Families are at more risk than ever for the psychological, psychosocial consequences that come from hospitalization, especially in the PICU [Pediatric Intensive Care Unit]…more than ever it’s my job in the capacity that I can to continue to provide the best services I can as equitably as I can.

Participants felt policies and rules that keep CCLSs from providing their services negatively affected coping and development for both children and their families. In the words of one participant,

I’ve tried to articulate to my staff, you know, remember this is changing their developmental course as it is happening every day. So more than ever, our job is to assess that impact and to help kids and families make sense of what’s going on in their world because they don’t come to the hospital and leave that context at home… and then whatever experience they have here in the hospital shapes how they go back out.

Increase Understanding of the Value of Child Life by Building Relationships with Medical Teams

Participants repeatedly noted the importance of building relationships with medical staff to become an integral part of the team. Those who reported feeling essential during the pandemic attributed this to leadership and staff understanding and valuing the work of CCLSs. As one participant stated, “what I learned, or what was magnified for myself, was the value of teamwork and really getting to know your coworkers and being the support to one another really helps with patient care.”

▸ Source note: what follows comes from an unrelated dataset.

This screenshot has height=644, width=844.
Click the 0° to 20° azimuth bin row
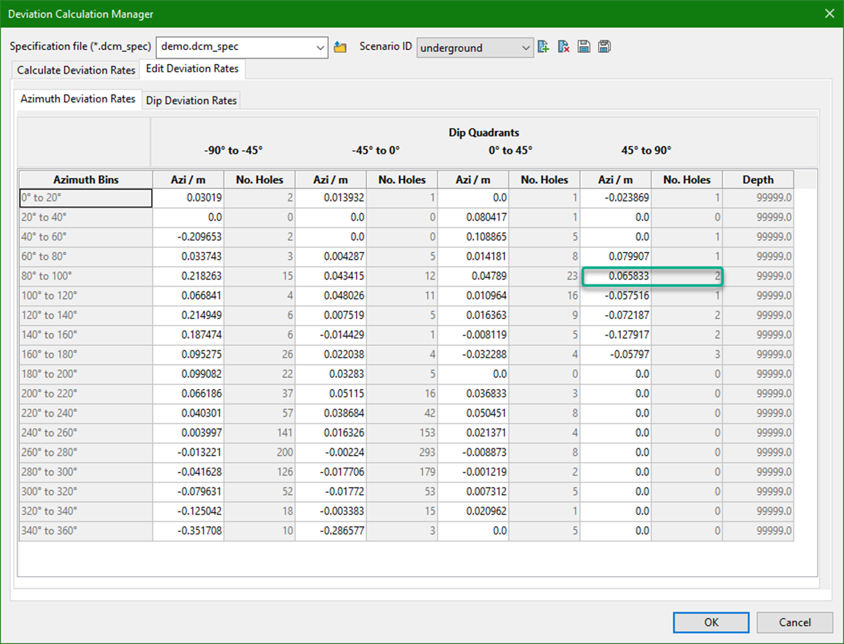pyautogui.click(x=85, y=198)
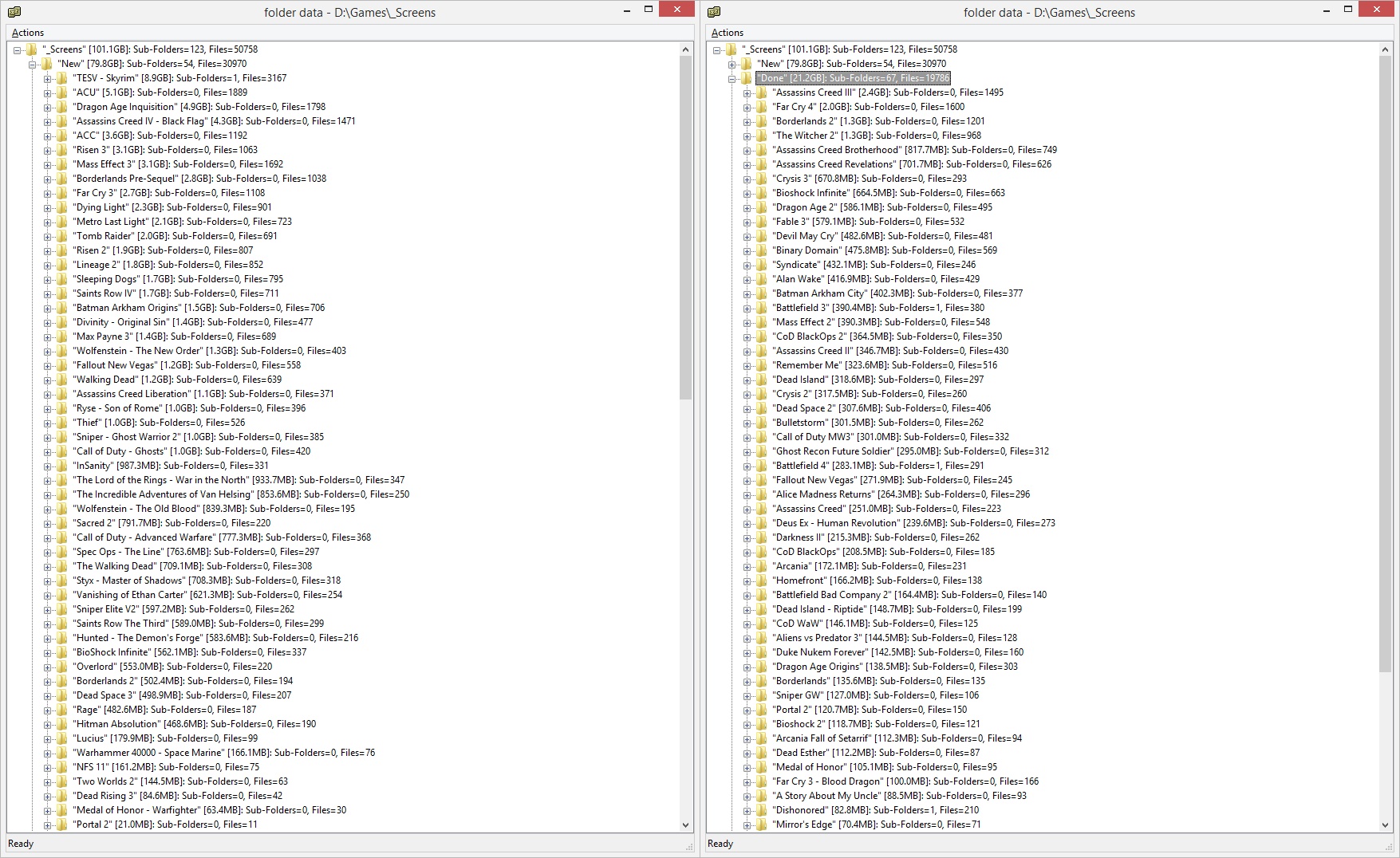
Task: Maximize the left folder data window
Action: (x=648, y=10)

Participants reported the best way for staff to learn the value of CCLSs is by building relationships and allowing others to see child life in action. For example, one participant reported,

Two years in, now that I have built relationships with all of these people, they are like, oh, ‘yeah we didn’t understand why we needed you when your first started, and you did the lunch and learn, but we were like why do we need you, It seemed silly and extra and what do they mean she comes and plays the kid so they were like yeah, we completely didn’t understand why we needed you and totally judged that we had you and now you are a very valued and important member of the radiology team and we don’t know how we did it before you got here.’

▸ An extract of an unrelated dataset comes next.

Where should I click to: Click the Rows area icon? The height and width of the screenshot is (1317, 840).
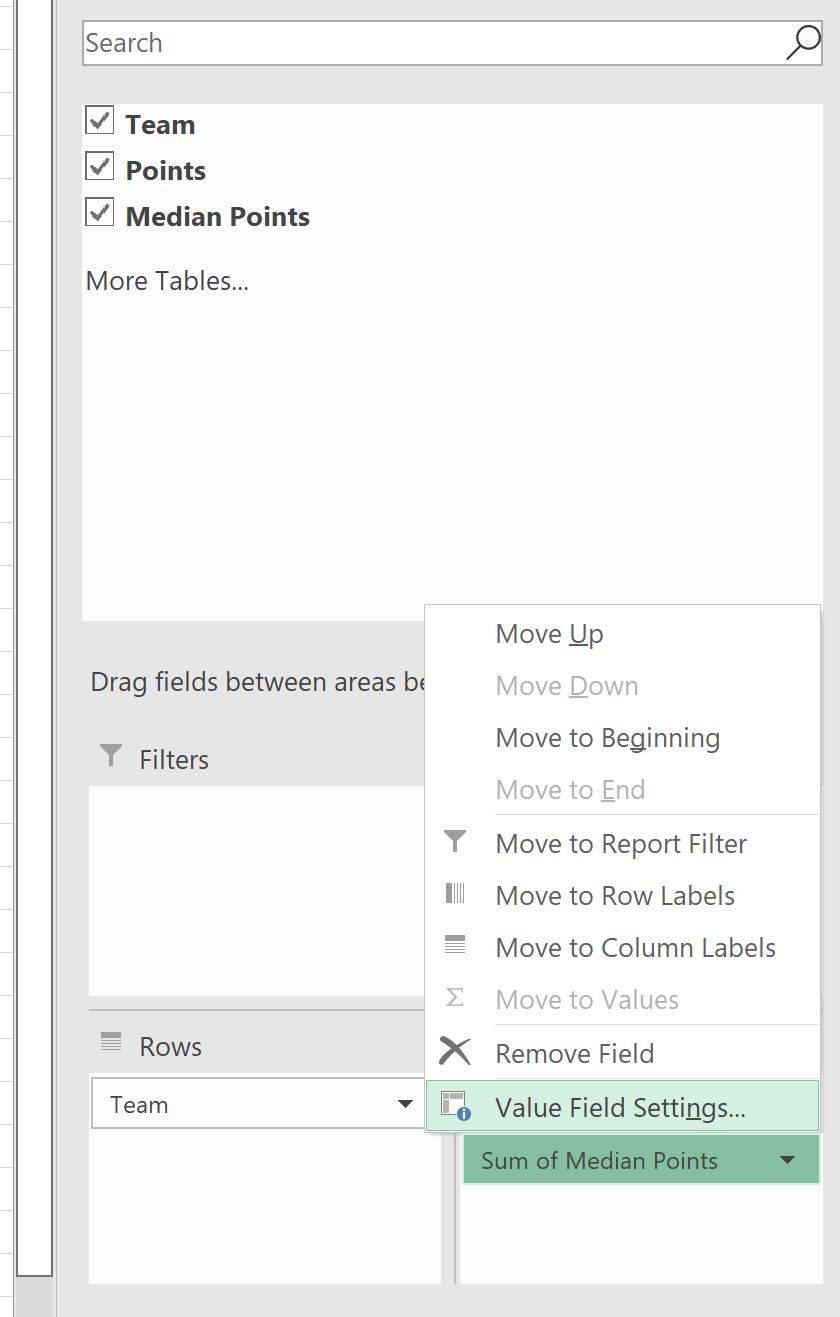point(111,1043)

Another participant stated,

When I started in my unit, my nurses didn’t really like child life. And they actually have told me, like now, 13 years later. ‘When you started, we really did not like child life that much and we experienced that it took a long time when the child life specialists did interventions with us like blood draws. So we would actually wait until you went to lunch and do the blood draws.’ They’re like ‘but then we got to know you and we learned that you actually suggested stuff that made our lives so much easier and then we did not wait until you went to lunch anymore.’

Participants noted by building relationships they are able to help other medical professionals understand how child life services improve patient care and family satisfaction which can positively impact a facility’s bottom line. As one participant noted, “you have to look at how is this going to change our patient’s experience and maybe make them want to come back here.” Another interviewee stated, “child life specialists bring so much to the table and may sometimes be the deciding factor in a family’s facility choice. Their ability to make the hospital environment more normal and inviting is unmatched.”

Increase Awareness of the Role of Child Life in the Community

Several participants discussed a variety of ways they contributed to supporting children and families while helping raise awareness about child life among the general public. For example, by presenting to parenting groups about how to talk with children about COVID, or writing blog posts. One participant discussed her work,

I’ve written blog posts for a hospital blog about how to help kids cope with natural disasters, how to cope with racism. I think if we keep our eyes open and see what’s happening in our world and feel that connection to our work that there’s lots of ways to get the word out [about child life].

Several other participants discussed working with hospital marketing departments to promote understanding of child life services which was often a win-win for CCLSs and the hospital, as sharing stories about children frequently contributed to increased financial and material (e.g., toys) donations to the facility. In the words of one participant, “many times the stories of child life start opening pockets.” She discussed ways her facility works to raise awareness of child life and its value to the medical team through local (e.g., radio interviews and newspaper articles) and social media. For example,

I try really hard to find great stories on pediatrics to highlight on our social media. And, you know, when I am doing loose parts play or a plastic anemia teaching or something of that nature, I am always mindful of something interesting for the community to learn a little bit deeper about what we do.

This participant then sends interesting videos she takes to development and marketing for professional editing before they are added to the hospital’s social media sites.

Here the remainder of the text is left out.